See, Jingping is of course a foreigner, and on top of that an asian foreigner; on top of that, a Chinese asian foreigner, which means that she is a prime target of Evangelical Christians. So, when she arrived here, she went on social getting-to-know America functions, etc., and joined up with a Contact Family who would invite her to family dinners and church functions, etc. So, she had asked me to go along with her to the next one. I agreed; she just knew it was some sort of Easter performance. I thought, okay, I haven't been to church in almost 10 years, this could be interesting. Gosh, was it interesting!

You see, this wasn't just a church. This was one of those Megachurches I've read about. The building is as big as Neyland stadium. The congregation is something like 20,000 people. I think this is the place (Southeast Christian Church) which broadcast Bill Frist's big creepy christian network message last spring when there was the whole stupid political filibuster judgey thing. So, it was not what I was expecting. I was expecting a church service.

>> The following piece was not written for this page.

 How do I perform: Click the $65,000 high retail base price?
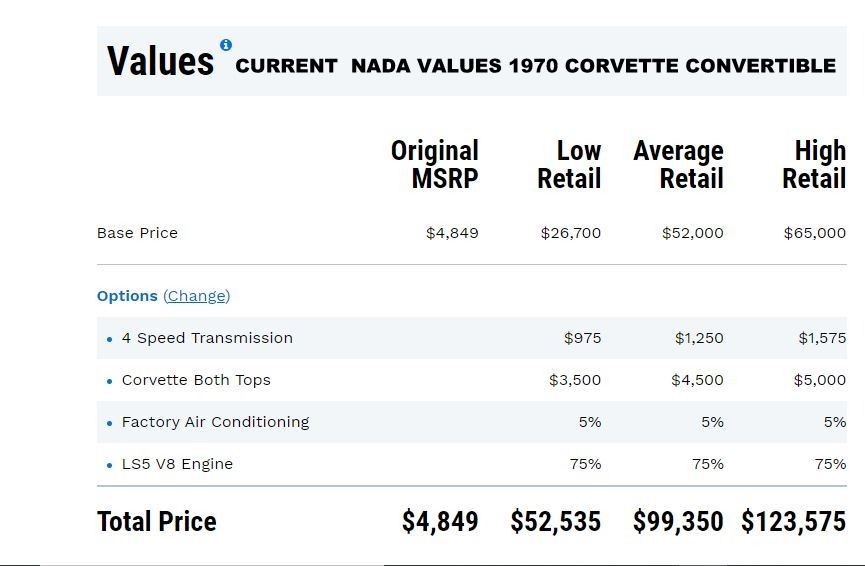(815, 233)
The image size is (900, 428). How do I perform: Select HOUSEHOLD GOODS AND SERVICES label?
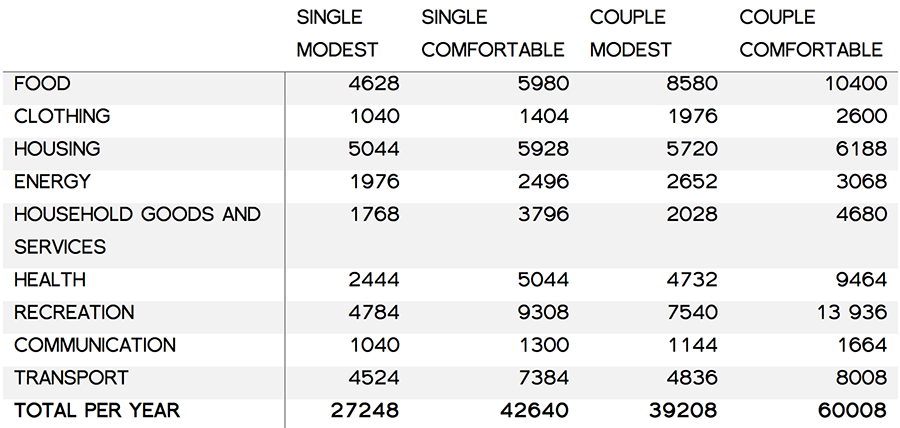click(137, 231)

No! This was the life of Jesus, performed over 2 hours with professional lighting, an orchestra, a cast of dozens of costumed actors, maybe a thousand extras, special effects, angels lowered from the 200 foot vaulted ceiling, and, of course, the five 20 foot television screens positioned above the stage so that all the thousands of people in the audience could get a good cinematic look at the faces of the actors.

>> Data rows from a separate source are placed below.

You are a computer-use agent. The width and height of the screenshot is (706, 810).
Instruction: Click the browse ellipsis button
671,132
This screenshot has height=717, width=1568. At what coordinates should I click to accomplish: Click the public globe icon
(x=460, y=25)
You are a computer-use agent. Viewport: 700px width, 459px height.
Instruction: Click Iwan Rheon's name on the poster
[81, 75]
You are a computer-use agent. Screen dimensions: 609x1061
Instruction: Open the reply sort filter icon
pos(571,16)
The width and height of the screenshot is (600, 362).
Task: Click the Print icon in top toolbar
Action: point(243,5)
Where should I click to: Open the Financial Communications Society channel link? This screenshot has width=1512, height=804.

Needless to say, I was scared to death. Jingping was genuinely entertained by the whole thing, and was absolutely confused by my terror, though I did derive a sort of enjoyment from the experience; she, being a geniune Chinese communist, seems completely immune to it all, and takes it as a sort of cultural tourism, while I'm sitting there thinking about what a hive of weirdness and complete unreality surrounds me, and how did I get here, and how can there be so many of these people, and do they all really think that in the end Jesus flew up into the sky with everyone singing songs out of a Simpson's parody?

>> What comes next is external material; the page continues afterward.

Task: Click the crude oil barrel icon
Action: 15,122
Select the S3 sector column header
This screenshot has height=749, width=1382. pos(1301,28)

I mean, he flew up into the upper tier at the end, on wires, and everyone is cheering and singing. My mouth was hanging open. I had heard of these things, seen satire of it, but I never thought I would see one. These people are serious! These people are crazy. It was entertaining, though, and Jingping and I got to have a long and confusing argument about religion and communism and democracy and single-party systems and truth-being-relative, while eating dumplings and having a headache, and man, my brain was tired! Fun fun fun! You can try and guess who took each side, and what was agreed on and disagreed on, and what she thought I disagreed with but didn't, and what I expected her to disagree with but didn't.

Hooray!

And that was only the end of yesterday! Yesterday, a nice day.